Don’t be confrontational. You won’t accomplish everything you want in life with a hostile, in-your-face attitude. People typically avoid confrontation, so they end up avoiding you.
Don’t be too intense. Don’t overpower those around you. It’s exhausting – for you and for them.
Don’t be impatient. Give people a chance to work with you on solving a problem. When you set off on a track, you may be first to come up with an idea, but you’re also first up a dead end. Never be afraid to step away from a challenge in order to see it more clearly.
Don’t be demanding. People are more cooperative and less defensive if you ask them to do something instead of ordering them around.
Don’t be domineering. Don’t beat others over the head with your opinions and ideas. Don’t always think you have to have the last word. Stop interrupting and try being more of an active listener.
Anger Management at Work: How to Be a Less Disgruntled Employee
If you’re tired and fed up of being disgruntled, dissatisfied and disheartened at work, here are some things you can do to remedy the problem and manage your anger:
Accept the reality of your situation. You can’t change everything in the workplace. Stop focusing on how things ‘should’ be and instead deal with them as they are.
Stop personalising the issue. Just because you didn’t get the pay rise you wanted or you’re on the wrong end of some company policy, doesn’t mean that everyone is out to get you. It’s not all about you!
Write down how you feel. Take a few minutes each day and jot down all the negative emotions – including anger – you have at work. It’ll keep things from building up to the point where you feel like exploding.

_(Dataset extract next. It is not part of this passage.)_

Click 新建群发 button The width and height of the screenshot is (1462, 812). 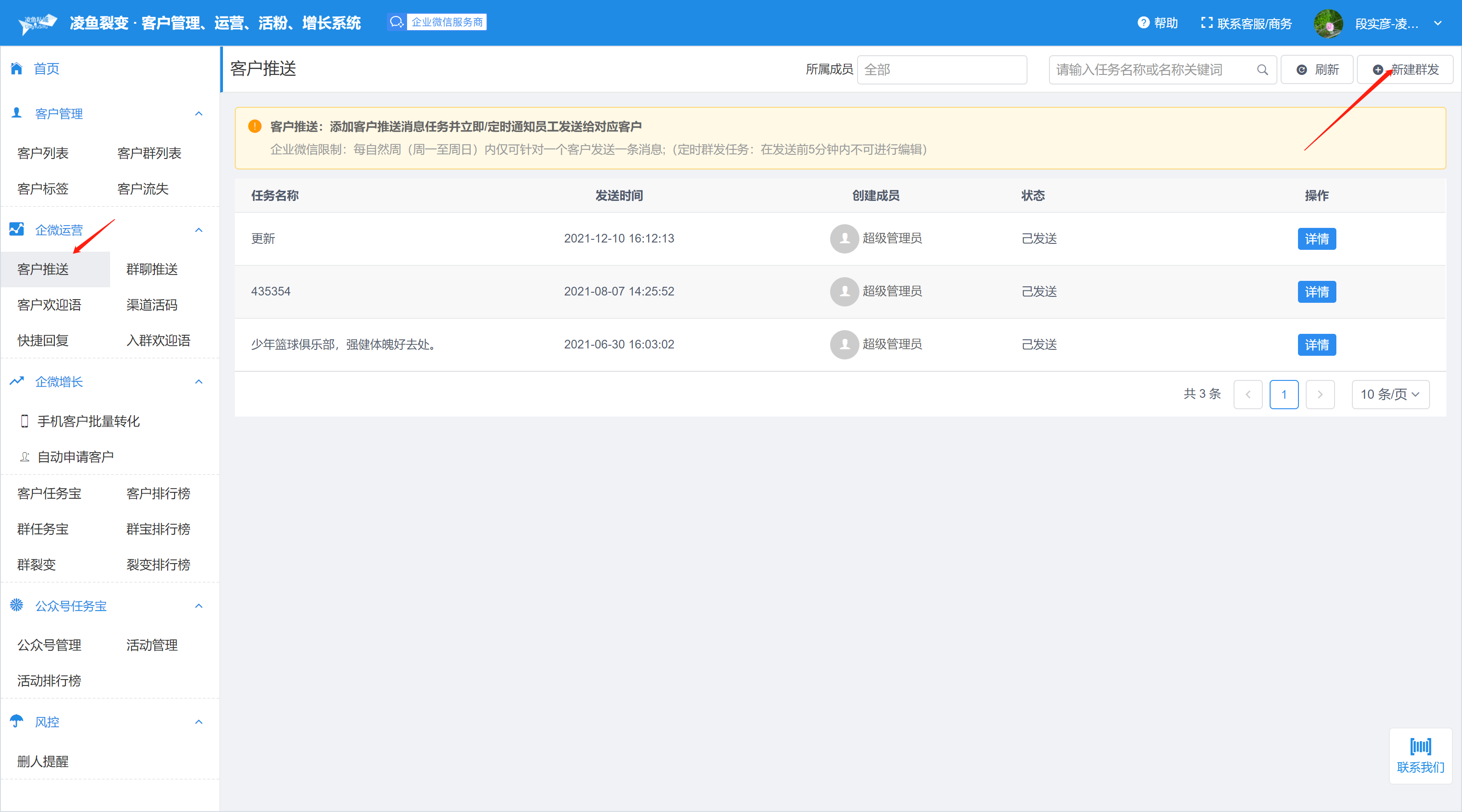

*Pull back. Stop giving 120 percent at work. The most you can get back is 100 percent! Set some healthy limits on the energy you expend on the job – save some for other things like family, friends, relaxation or a spiritual life.
Mull over the positives. Instead of thinking so much about all the things you don’t like about work, think about something positive instead – something you have control over, some part of life where you don’t feel like a victim.
Find some benefit in what you do at work. No job is all bad. What’s the silver lining in the way you make a living? What is there about work that you’re grateful for?
Get some exercise. Regular, moderate exercise is a way of detoxifying your anger after work. Those 45 minutes of exercise on the way home can make all the difference to how your evening goes.
Be forgiving. No job is perfect. It’s important to forgive your employer for that! And forgive yourself for being employed in a situation that can be difficult and frustrating.